The first part of being a parent is the realization that you’ve no idea what you’re doing. The second is the fear that you’re doing something wrong and your kid is going to wind up either a serial killer or (God forbid!) a lawyer.
In keeping with our “don’t raise a loser” policy we’ve been taking our urchin to a Karate dojo. It’s an expense we can ill afford but I wanted him to see an environment where progression is based on merit to counter the public school’s method of rewarding time served. I’m clueless about martial arts but his dojo seems to know the score. I love them for it.
My kid appears to love it too. He aspires to be something between a Jedi Master and a superhero. I think he grooves on the cool uniform and was inspired by Ralph Macchio. I haven’t yet convinced him that Yoda is cooler than Obi-Wan but at least we’ve got a way to discuss the value of character. It’s a deeper well than exchanging fart jokes.
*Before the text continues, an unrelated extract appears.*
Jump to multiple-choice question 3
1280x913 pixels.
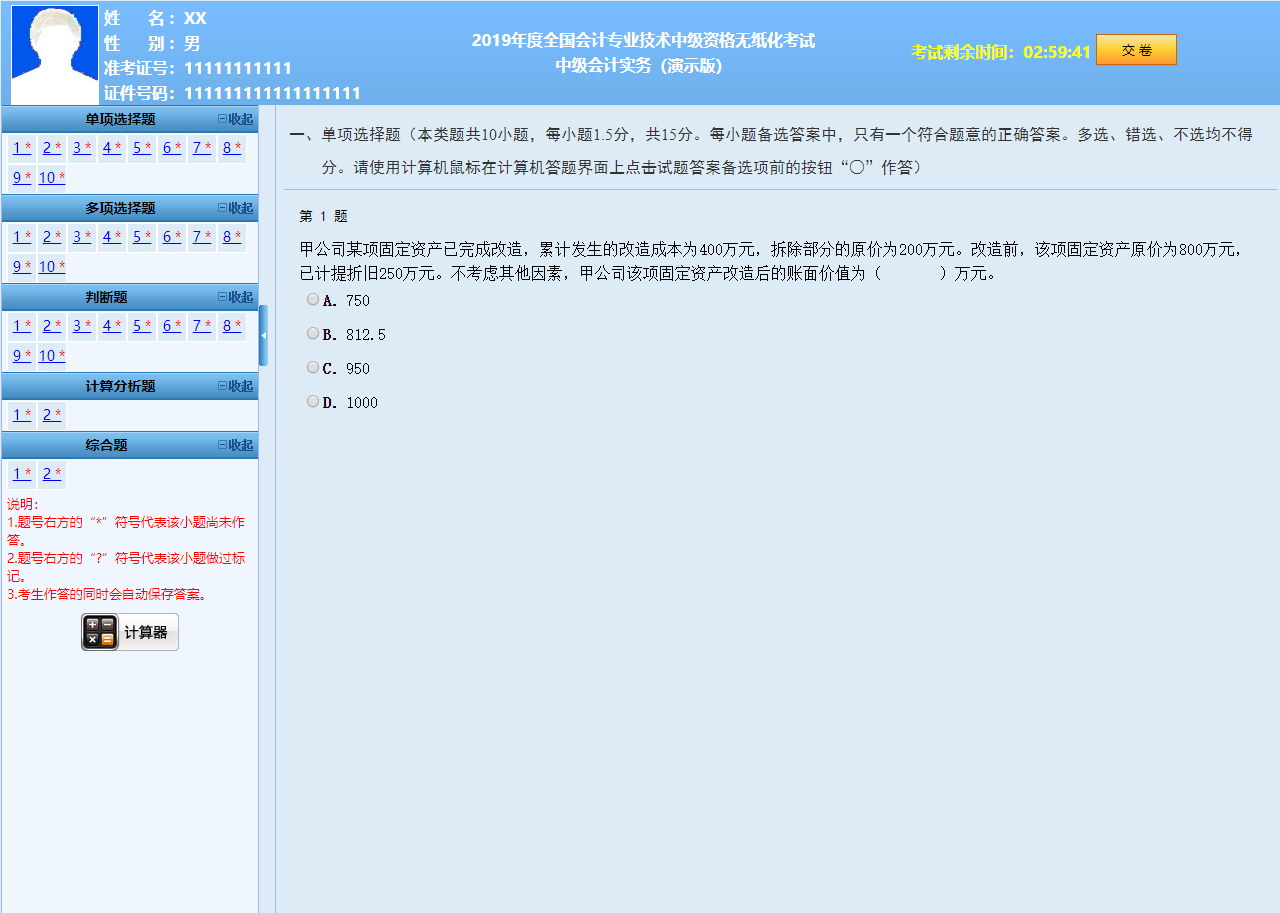click(x=81, y=237)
Alas he’s just starting out. Everyone gets to be a white belt when Mom and Dad cut a check but his first belt test looms. Like most modern overprotective parents, I wonder how he’ll react if he doesn’t pass his first belt test. Am I putting too much pressure on him? My concern weighed on me.
After class, as a reward for his genuine effort, I took him to his favorite restaurant; a McDonalds with a Playplace. McDonalds is hell and a Playplace is purgatory. I’d rather be gnawed to death by weasels than go there but he’d earned it.
It was pandemonium. A birthday party was winding down and sugar addled feral children were shrieking like howler monkeys suffering heroin withdrawal.
The cavernous room echoed with the noise of squealing, yelping, whining, crying, manic devil-beasts (for no human can screech at those frequencies). They ran about in random directions bouncing off walls, tables, and each other in a frenzied mammilian chemical reaction of stupidity. Fries, plastic trinkets, spilled soda, and shoes were strewn about. I desperately wanted to douse the entire place in antiseptic lest I contract something unimaginably gross. Some of the more rambunctious hellions could use a few shots with a taser to knock some sense in them too. (Did I just say that? Yes I did. Children needn’t act like berserk four foot tall disasters that scream loud enough to make the paint peel.)
My kid tore off into the jungle gym like a hound dog on the scent of something exciting. I was pleased to note that he wasn’t shrieking like a banshee. Nor was he covered in ketchup and fry slime. Nor did he inexplicably run full tilt into solid structures like walls and plate glass. He was having fun without the gear stripping unhinged caterwalling of the thundering herd. A few other kids played happily without being self contained Jerry Springer shows. Their parents and I exchanged mutually sympathetic looks as other parents ignored their broods of demon-spawn engaged in full tilt melee.
The obvious contrast came to mind. Ten minutes earlier my kid had been at the dojo eagerly watching sensei’s every action. He had the full and earnest desire to be every bit as excellent as that sensei. Every session involves behavior beyond “good” and veering into attempts at excellence. In ten minutes I’d dropped out of the dojo where “seek perfection of character” is not ironic and sunk into a cultural morass where having a temper tantrum on a pile of french fries is unremarkable. Such a wide gulf.
Talk about a feeling of validation! Concerns about too much pressure abated. He seems to have mastered his kata but even if he doesn’t, he’s already risen above the abhorrent freakshow I was watching. Good for him. There’s hope for us all. Though I heartily recommend that all adults avoid McDonalds Playplaces just in case the howler monkeys are rabid.